Well all I can say, incidentally they are very good to me, I have a permanent seat at Roots Hall which they allocate to me each year.
In your years as a player and a supporter, which players stick in your mind as being excellent players?
There were some, a great friend of mine was Jack French, we both moved onto higher status. Jimmy McAlinden was a very good player, he won a Cup winners medal before the War for Portsmouth. When you think of it literally hundreds of players have come and gone. Many of them I knew personally, when you play against somebody and they are marking you closely, you get a kind of a bond with them almost.
Were there any players you ever thought how on earth did you get a contract?

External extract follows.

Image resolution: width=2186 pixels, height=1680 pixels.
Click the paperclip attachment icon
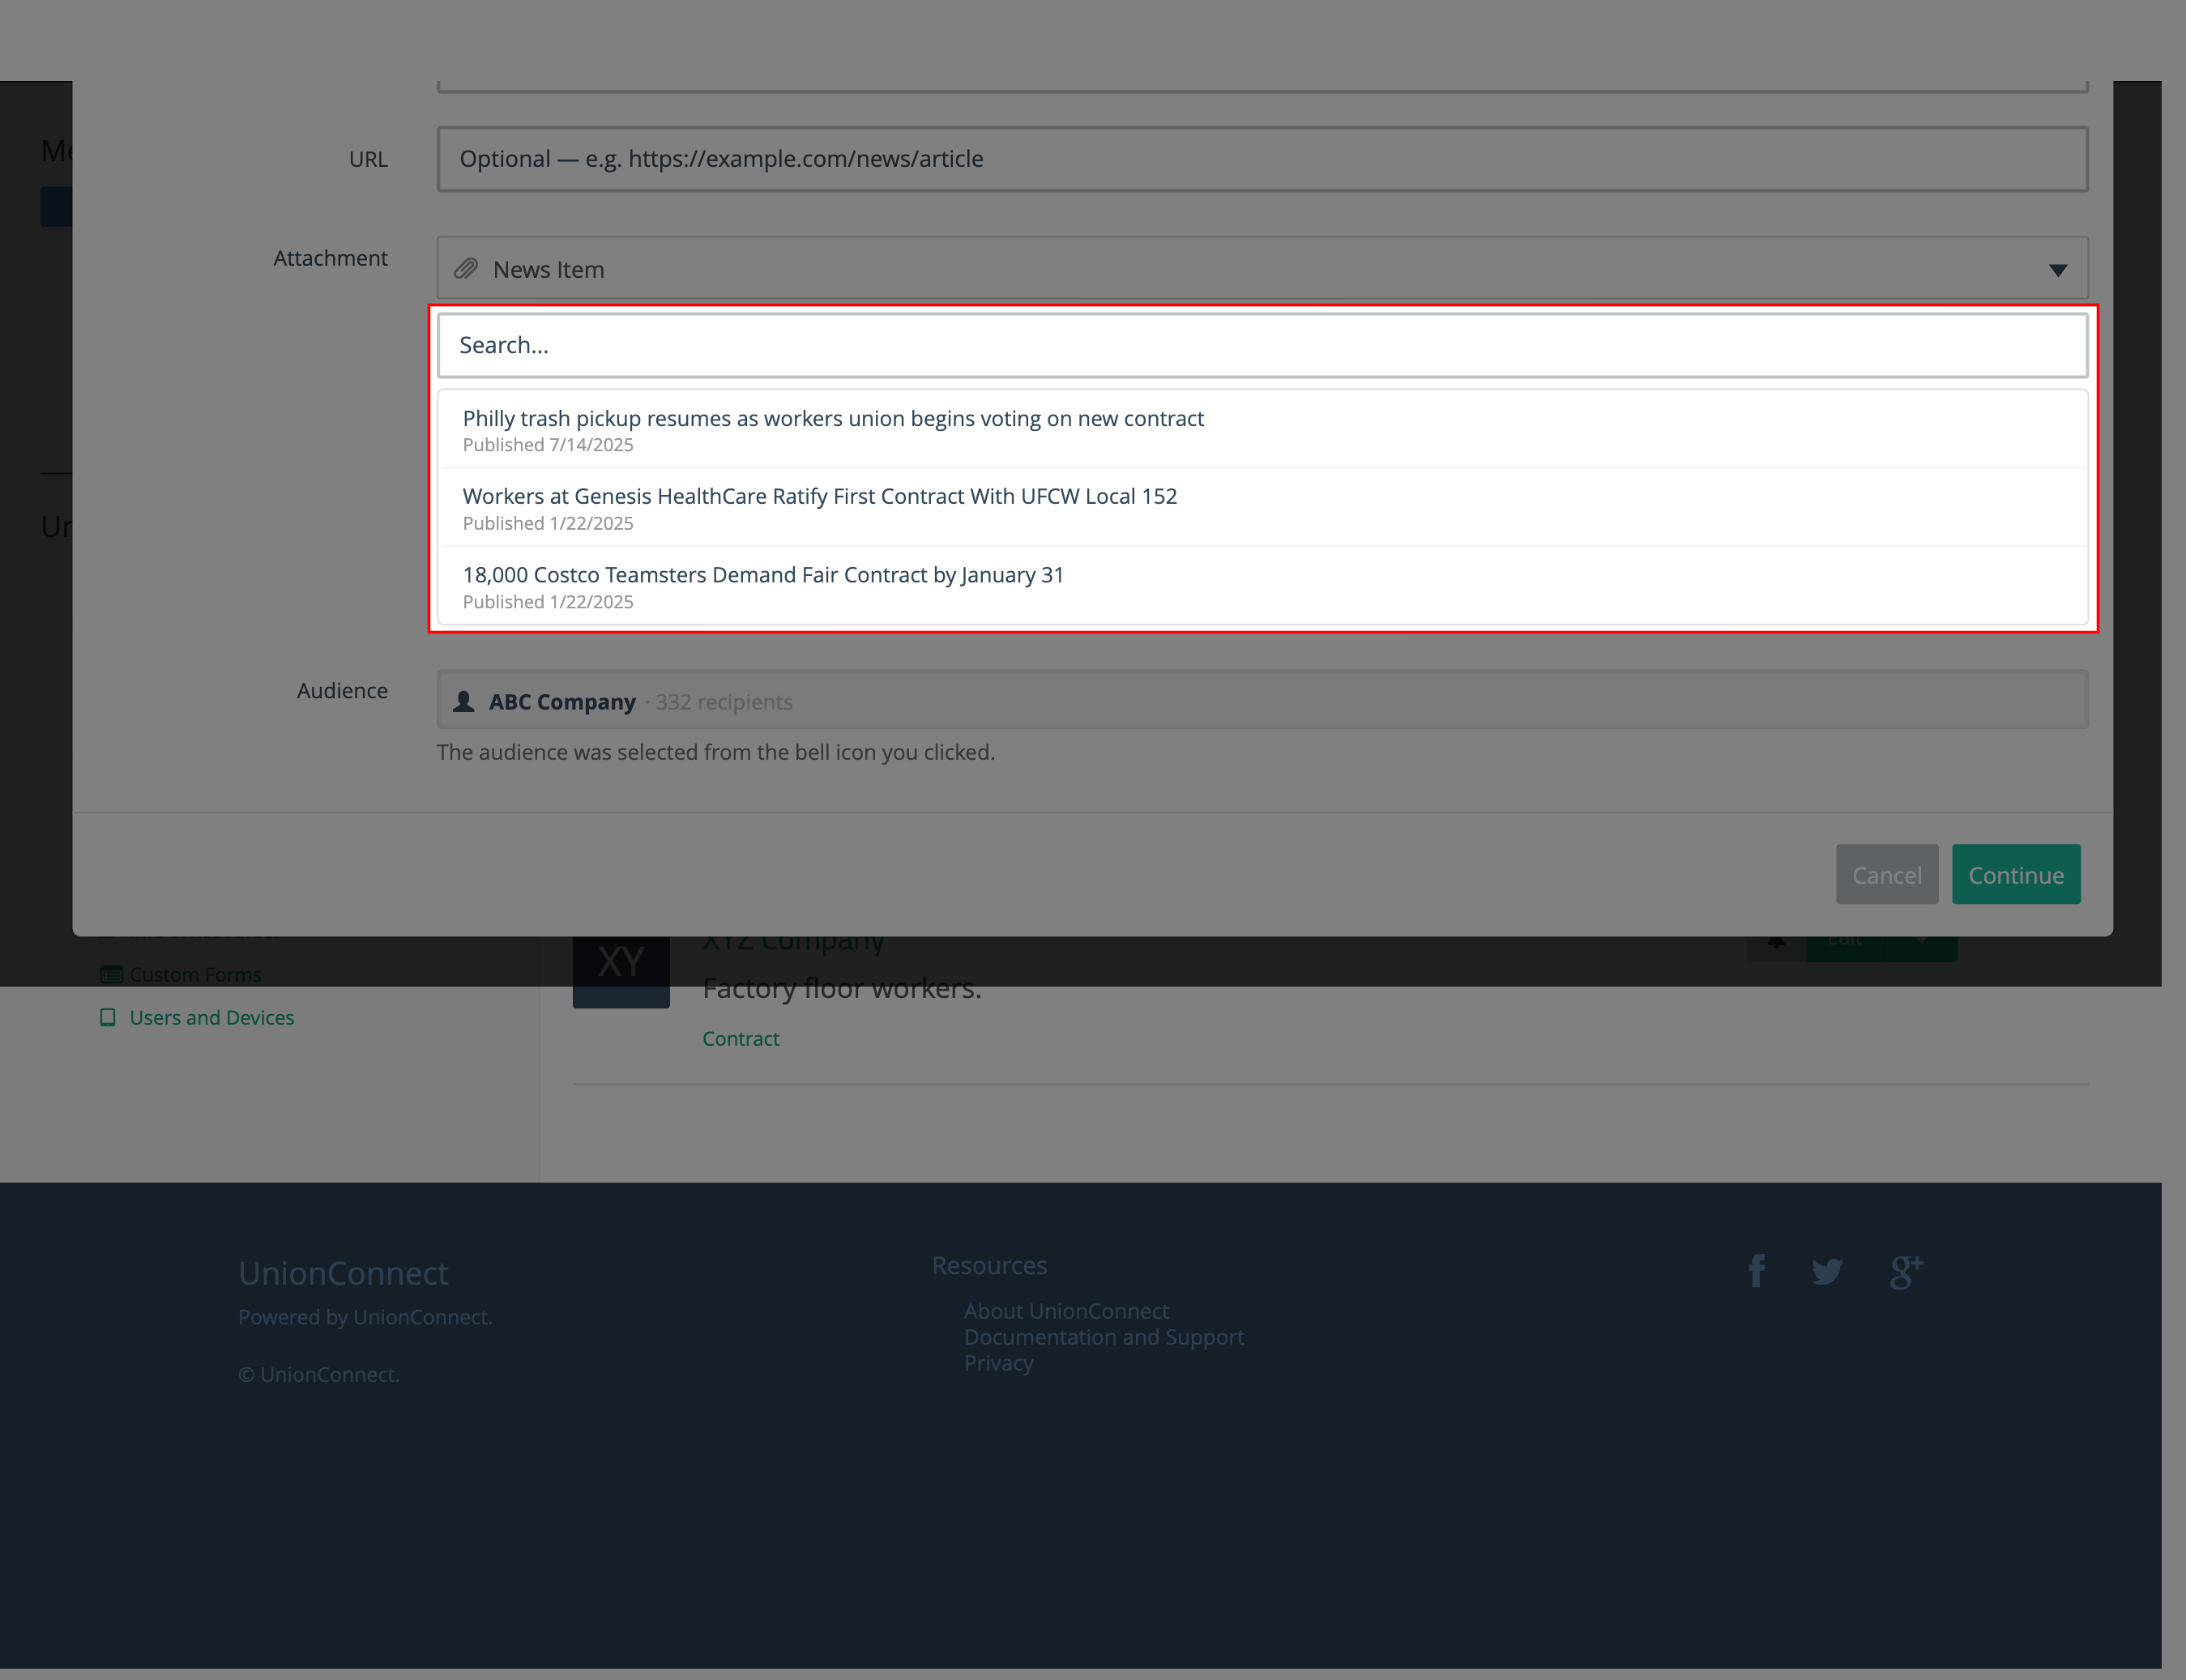point(466,269)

Yes I suppose there was, I tell you what I have done, I often wonder what happened to that chap that played for Watford or that chap that played for Leeds. I then look him up in one of my books only to find that he played two games and then died or something like that!
Who do you rate as the best manager you worked under?

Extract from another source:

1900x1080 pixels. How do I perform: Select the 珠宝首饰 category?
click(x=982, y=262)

Its very difficult because the word best, you might be talking about the most successful or the most tolerant or nice guy sort of thing. I felt very easy with the five years I had at Brentford, with Bill Dodgin. His son played for Arsenal for many years by the way. But he was the manager there and I always got on very well him but he died some years ago. Unfortunately I remember other managers that perhaps only stayed for a year and then they were on their way you know.
What is your view of today’s game?
Well its far more skilful than it was in my day. A lot of that is due to the composition of the ball. You see when I played they were leather balls, if it was raining they doubled their weight. The laces that they did up the ball with were long and stuck out. And if you headed one of those you were in trouble. Now I haven’t told you this but I suffer from Alzheimer’s as do hundreds of other ex players, I sometimes cant remember my own name. I think things have improved because today the ball has a little tiny valve, its also made out of a composition material and you could head it all day long and it wont hurt you. But I probably scored a third of my goals with my head and there is a price to pay for that because many years later you realise you can’t remember things as you would like to. Jeff Astle was a highly publicised case of this. He was a great player, his wife wants some sort of a scheme that could be maintained for players that are ill through playing football. But the reply of the FA and the Football League is always the same, you have no proof. It is very difficult to prove that somebody like Jeff Astle who has given a lot to football, who dies quite young, is due to what happened thirty years earlier. I always maintain that if you take a young lad of 18 or 20 and said we would like you to play for Arsenal but you won’t get any wages you will have to have another job. But at that age you are football mad and simply you love football and to play as I have done in front of 65,000 people, only one in a thousand gets to do that you know.